Step by step solution
01
Recognize the product rule
In order to differentiate the function, recognize that it is a product of two functions: \( y = e^x \cdot \, \text{ln} \,x \). For differentiating products, use the Product Rule: \( (fg)' = f'g + fg' \).
02
Identify the functions and their derivatives
Let \( f(x) = e^x \) and \( g(x) = \text{ln} \, x \). The derivatives are: \( f'(x) = e^x \) and \( g'(x) = \frac{1}{x} \).
03
Apply the product rule
Using the product rule, combine the derivatives: \( y' = f'(x) g(x) + f(x) g'(x) \). Substitute the derivatives found in Step 2: \( y' = e^x \text{ln} \, x + e^x \cdot \frac{1}{x} \).
04
Simplify the expression
Combine like terms to simplify the derivative: \( y' = e^x \text{ln} \, x + e^x \cdot \frac{1}{x} = e^x (\text{ln} \, x + \frac{1}{x}) \).
Key Concepts
These are the key concepts you need to understand to accurately answer the question.
Differentiation
Differentiation is a fundamental concept in calculus. It refers to the process of finding the derivative of a function, which measures how the function value changes as its input changes. Simply put, the derivative tells us the rate at which one quantity changes with respect to another.

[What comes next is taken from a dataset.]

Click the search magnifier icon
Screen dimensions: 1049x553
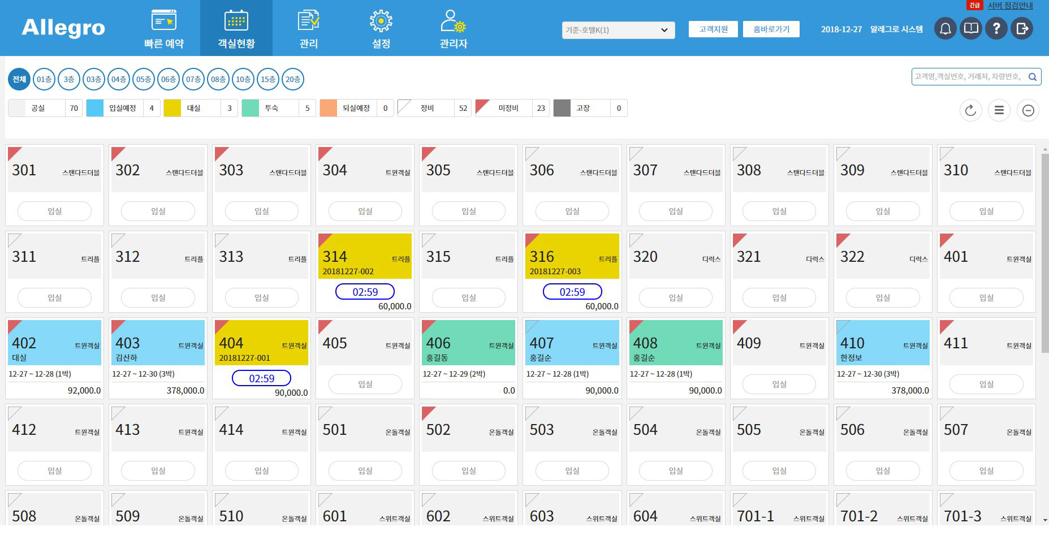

For example, if we have a function \(y = f(x)\), the derivative, denoted as \(f'(x)\) or \(\frac{dy}{dx}\), provides the slope of the function at any given point. This information is crucial in many fields such as physics, engineering, and economics because it helps us understand trends and behaviors of various systems and phenomena.
In our exercise, we differentiated a function that involves a product of two functions: an exponential function and a natural logarithm. This requires a specific rule called the Product Rule.
Product Rule
When differentiating a product of two functions, we use the Product Rule. The Product Rule states that the derivative of a product of two functions \(f(x)\) and \(g(x)\) is given by:
d(fg)/dx = f'(x)g(x) + f(x)g'(x)
This means we differentiate the first function and multiply it by the second function, then add the product of the first function and the derivative of the second function. This rule ensures that we account for the rate of change in both functions.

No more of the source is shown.